Anyways, here is some news coverage of a system https://filtermag.org/safe-supply-vending-machines/ and without much work should be able to find the CIHR researchers who supported and monitored the work in Vancouver and Ottawa (they were also on As It Happens at least once).
 
Can someone tell me why we shouldn't offer treatment similar to this to 100 or 500 or 1000 people who use drugs in our city?
Without being an expert on substance abuse, I would say one of the issues is that not all addicts fall under the same situation and treatment plans work differently for different people maybe this solution only works on a small percentage. It would be interesting to see the results of this approach in other cities. But to answer the question, they should at least be trying this with 100 or more people as a starting point.

It's sad that so much of this falls on the municipality to deal with. There has been discussion on how the province needs to take more of a role in solving the issue, but I also think it would be good for the Feds to take a more active role. Even if they put all their resources and experimenting into one city.
 
Fortunately the province is stepping up with resources.
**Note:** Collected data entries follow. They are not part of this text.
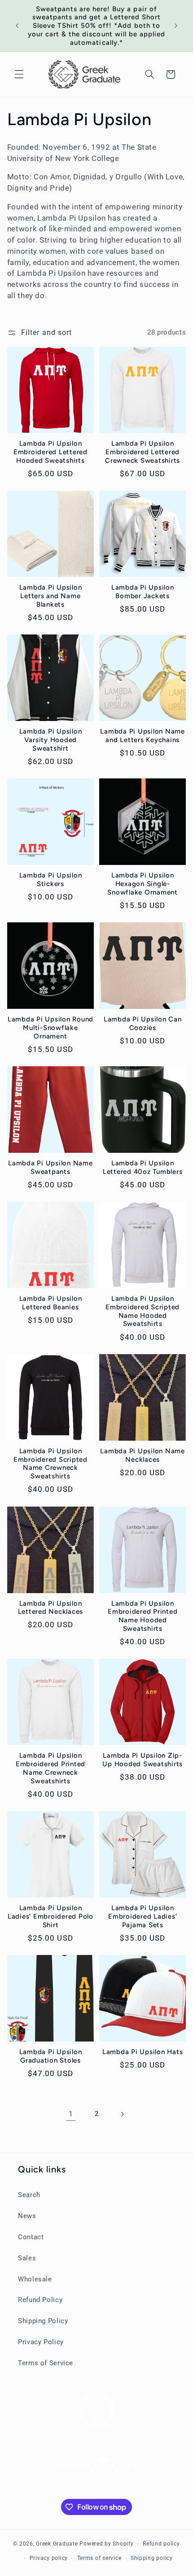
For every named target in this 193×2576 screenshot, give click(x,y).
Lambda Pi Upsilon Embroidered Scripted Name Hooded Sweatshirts (142, 1311)
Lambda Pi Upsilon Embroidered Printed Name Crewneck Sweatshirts (50, 1768)
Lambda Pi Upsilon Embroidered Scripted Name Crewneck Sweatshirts (50, 1463)
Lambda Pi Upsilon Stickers (50, 879)
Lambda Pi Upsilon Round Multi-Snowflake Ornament (50, 1027)
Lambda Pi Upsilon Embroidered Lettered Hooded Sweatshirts (50, 452)
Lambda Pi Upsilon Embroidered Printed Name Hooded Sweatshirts (142, 1616)
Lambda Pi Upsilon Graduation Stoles (50, 2056)
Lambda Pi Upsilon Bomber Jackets (142, 591)
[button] (19, 74)
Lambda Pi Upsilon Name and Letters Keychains (142, 735)
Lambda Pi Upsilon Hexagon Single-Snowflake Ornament (142, 883)
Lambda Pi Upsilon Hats (142, 2052)
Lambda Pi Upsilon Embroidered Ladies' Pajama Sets (142, 1916)
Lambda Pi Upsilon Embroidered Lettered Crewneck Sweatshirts (142, 452)
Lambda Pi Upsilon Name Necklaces (142, 1455)
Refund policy (161, 2544)
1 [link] (71, 2114)
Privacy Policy (41, 2342)
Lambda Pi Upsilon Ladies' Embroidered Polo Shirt (50, 1916)
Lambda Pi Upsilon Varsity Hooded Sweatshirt (50, 739)
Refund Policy (40, 2300)
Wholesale (35, 2279)
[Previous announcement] (17, 25)
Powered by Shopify (106, 2544)
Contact (31, 2237)
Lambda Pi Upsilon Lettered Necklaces (50, 1607)
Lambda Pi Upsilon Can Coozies (143, 1023)
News (27, 2216)
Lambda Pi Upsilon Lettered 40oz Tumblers (143, 1167)
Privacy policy (49, 2558)
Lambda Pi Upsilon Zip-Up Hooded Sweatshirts (142, 1759)
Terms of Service (45, 2363)
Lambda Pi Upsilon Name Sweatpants (50, 1167)
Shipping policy (152, 2558)
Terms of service (99, 2558)
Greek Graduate (57, 2544)
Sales (27, 2258)
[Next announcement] (176, 25)
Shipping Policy (43, 2321)
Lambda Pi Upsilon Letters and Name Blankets (50, 595)
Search (29, 2195)
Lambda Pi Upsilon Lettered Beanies (50, 1303)
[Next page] (122, 2114)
Unfortunately, they're deploying a one size fits all system based on abstinence recovery. It will help a subset of people stabilize their lives don't get me wrong, and a smaller subset recover sustainably (beyond 5 years). But options for those who can't? I'd much rather someone resume drug use at year two onto safe supply with much reduced risk of overdose and the ability to maintain their current living arrangements than return eventually to the street and all the costs that imposes on society, in money, morals, and social disorder.
 
The site is being cleared. (Priestly is getting a lot of jobs recently!)